Individual Considerations

  1. Pregnancy:
    1. Amoxicillin/Augmentin are the desired antibiotics for use during pregnancy.
    2. Patients who are allergic to penicillin should be treated with azithromycin.
    3. Doxycycline and fluoroquinolones are not recommended during pregnancy.
  2. Geriatrics:
    1. Precautionary measures should be used for patients with long-term nasogastric tubes.
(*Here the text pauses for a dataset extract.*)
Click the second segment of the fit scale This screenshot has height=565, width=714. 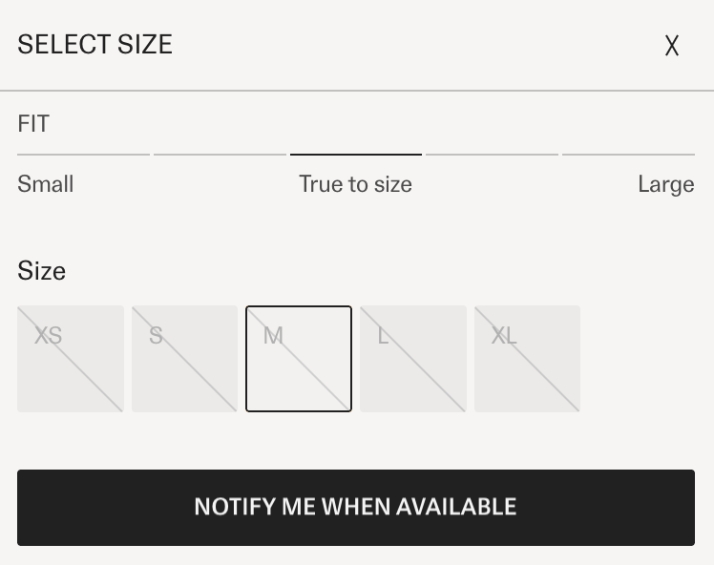220,154
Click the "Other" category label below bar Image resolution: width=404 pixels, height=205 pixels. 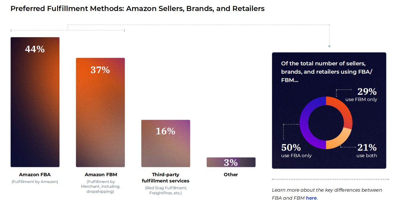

These patients are at higher risk for development of occult sinusitis.
    2. Nose-blowing precautions should be used for patients currently prescribed warfarin (Coumadin) and/or aspirin and other anticoagulants.
    3. Avoid use of trimethoprim/sulfamethoxazole (TMP-SMX) with warfarin because the medication can cause a significant increase in prothrombin time (PT)/international normalized ratio (PT/INR).
    4. Inappropriate antibiotic therapy with geriatrics can cause significant risks and adverse effects that include drug interactions and contraindications, side effects related to polypharmacy, age-related metabolisms, risks of multidrug-resistant organisms, and Clostridium difficile:
    5. Home treatment suggestions for geriatrics:
      1. Safe (reliable brand) home humidifier with automatic shut off and adequate weight balance to prevent hot steam spillage and avoid burns.
      2. Drinking plenty of water or hot/cold herbal teasstaying well hydrated.
      3. Placing a warm, moist washcloth over nose and sinuses.
      4. Using gentle saline rinses; or while showering, breathing in steam an extra couple of minutes when showering.
      5. Minimizing exposure to allergens (dust and dander).